A zero-effort anonymisation solution that is active out of the box should ideally not interfere with the user experience at all. However, good usability has its price: Users would not notice if their traffic was not routed through the anonymisation system, either due to unintentional system failures or malicious activity.

One approach to solving this problem consists in a website that checks what kind of information it can get about a user. While such an anonymity self assessment is simple to set up, it must be visited by users manually. Moreover, the site has to be trusted by users to show correct results and it might be difficult to determine whether the IP address the webserver sees actually belongs to the user’s computer or to a server within the anonymisation network.

Another approach would be a client-side watchdog software that continuously checks whether IP anonymisation works properly. The watchdog, which would have to be installed by users on their devices, would automate the process of manually visiting a self-assessment website by contacting one or multiple (trustworthy) remote servers. In case of hardware-based anonymity systems, this could be implemented on the customer’s network router that notifies its owner via a status indicator LED.

4 Conclusion

Since the extensive surveillance capabilities of security agencies have been revealed, many citizens have lost faith in technological solutions for privacy protection. As a result, some users have fallen into a state of apathy. They are unwilling to concern themselves with privacy tools for self-defence at all. On the other hand, users who want to protect their privacy have to make difficult decisions that impede both usability and performance, causing analysis paralysis.
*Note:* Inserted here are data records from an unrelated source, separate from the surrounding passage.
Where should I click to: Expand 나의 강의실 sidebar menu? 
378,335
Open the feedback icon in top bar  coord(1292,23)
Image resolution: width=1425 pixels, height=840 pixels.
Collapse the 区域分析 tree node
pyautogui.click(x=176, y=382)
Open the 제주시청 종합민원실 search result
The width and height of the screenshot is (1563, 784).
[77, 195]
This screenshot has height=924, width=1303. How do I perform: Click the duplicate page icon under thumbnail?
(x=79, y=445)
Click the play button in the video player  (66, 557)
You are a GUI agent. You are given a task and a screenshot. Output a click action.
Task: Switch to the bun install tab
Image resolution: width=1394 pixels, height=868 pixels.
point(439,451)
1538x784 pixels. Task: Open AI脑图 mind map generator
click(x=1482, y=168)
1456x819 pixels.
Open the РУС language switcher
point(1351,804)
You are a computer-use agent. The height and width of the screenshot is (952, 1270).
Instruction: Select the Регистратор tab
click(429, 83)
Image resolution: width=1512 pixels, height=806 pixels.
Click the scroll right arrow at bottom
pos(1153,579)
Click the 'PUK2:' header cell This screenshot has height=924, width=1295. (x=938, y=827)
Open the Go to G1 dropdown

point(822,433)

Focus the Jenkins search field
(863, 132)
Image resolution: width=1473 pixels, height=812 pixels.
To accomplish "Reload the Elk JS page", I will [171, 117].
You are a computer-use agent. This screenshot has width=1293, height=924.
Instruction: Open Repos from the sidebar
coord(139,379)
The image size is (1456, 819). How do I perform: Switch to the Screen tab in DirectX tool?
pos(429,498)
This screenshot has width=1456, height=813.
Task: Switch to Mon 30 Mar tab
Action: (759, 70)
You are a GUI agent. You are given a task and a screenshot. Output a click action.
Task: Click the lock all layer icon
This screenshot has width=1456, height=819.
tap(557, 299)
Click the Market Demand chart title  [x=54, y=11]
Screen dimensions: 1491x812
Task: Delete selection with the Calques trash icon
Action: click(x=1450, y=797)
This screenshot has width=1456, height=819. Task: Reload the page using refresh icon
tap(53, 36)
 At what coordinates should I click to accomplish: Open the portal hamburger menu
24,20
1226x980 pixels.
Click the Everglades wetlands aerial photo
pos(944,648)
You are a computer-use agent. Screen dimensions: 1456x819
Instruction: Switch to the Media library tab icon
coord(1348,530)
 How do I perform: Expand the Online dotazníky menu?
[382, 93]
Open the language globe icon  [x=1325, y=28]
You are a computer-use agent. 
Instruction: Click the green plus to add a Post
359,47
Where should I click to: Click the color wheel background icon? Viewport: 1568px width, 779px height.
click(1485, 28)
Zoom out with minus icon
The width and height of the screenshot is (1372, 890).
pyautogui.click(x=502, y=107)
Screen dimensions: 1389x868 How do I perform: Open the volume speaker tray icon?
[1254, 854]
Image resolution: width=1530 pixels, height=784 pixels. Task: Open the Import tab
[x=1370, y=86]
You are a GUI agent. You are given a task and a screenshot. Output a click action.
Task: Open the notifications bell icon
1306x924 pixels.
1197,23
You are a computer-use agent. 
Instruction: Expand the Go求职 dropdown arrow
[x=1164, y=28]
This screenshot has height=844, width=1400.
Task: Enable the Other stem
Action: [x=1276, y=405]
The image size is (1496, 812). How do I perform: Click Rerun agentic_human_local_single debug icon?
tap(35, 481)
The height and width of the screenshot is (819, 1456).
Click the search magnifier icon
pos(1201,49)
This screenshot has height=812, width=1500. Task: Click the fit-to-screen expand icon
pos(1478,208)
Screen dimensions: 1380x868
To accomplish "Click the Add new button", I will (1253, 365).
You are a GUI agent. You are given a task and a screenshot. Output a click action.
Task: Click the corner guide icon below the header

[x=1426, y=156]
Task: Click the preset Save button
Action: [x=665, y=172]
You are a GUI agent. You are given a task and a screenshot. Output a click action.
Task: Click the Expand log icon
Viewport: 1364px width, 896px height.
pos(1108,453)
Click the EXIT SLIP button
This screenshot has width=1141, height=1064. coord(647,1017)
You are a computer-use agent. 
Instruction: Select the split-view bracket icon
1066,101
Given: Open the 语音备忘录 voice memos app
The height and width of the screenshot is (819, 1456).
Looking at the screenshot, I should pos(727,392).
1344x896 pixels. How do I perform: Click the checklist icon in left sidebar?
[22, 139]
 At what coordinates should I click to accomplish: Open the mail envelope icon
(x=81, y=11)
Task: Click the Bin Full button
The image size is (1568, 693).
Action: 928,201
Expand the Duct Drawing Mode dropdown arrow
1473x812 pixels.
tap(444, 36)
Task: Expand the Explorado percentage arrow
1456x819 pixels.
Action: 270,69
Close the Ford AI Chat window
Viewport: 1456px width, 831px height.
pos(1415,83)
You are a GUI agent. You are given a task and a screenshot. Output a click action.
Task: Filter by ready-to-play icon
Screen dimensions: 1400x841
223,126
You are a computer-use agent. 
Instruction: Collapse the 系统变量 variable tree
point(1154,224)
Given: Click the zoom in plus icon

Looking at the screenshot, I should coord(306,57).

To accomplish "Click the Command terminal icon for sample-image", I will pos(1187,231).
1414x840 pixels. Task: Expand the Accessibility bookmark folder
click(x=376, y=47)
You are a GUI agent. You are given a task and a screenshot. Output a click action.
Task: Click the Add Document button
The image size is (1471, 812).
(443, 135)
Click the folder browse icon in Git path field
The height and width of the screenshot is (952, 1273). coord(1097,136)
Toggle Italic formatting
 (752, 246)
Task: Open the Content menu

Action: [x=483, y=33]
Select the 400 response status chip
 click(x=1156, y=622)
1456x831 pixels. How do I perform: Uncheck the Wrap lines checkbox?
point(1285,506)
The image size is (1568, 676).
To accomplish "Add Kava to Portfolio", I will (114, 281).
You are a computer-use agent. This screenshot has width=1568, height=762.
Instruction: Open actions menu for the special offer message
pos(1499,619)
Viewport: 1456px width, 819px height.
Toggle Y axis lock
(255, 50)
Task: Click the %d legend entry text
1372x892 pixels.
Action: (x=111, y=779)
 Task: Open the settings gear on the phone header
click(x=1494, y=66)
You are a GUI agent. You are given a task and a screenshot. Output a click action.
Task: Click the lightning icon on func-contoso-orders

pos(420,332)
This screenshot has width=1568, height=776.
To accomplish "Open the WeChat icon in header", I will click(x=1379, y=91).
In order to change the state of affairs, we believe that it is worthwhile to pursue the goal of designing zero-effort privacy solutions. In this paper we have reviewed existing ideas and presented a number of areas for future work that are based on relaxing the attacker model, network-level anonymization, privacy-preserving IP address assignment, and privacy via obfuscation of activities. Deploying them in practice would raise the overall level of anonymity available out of the box for the majority of users.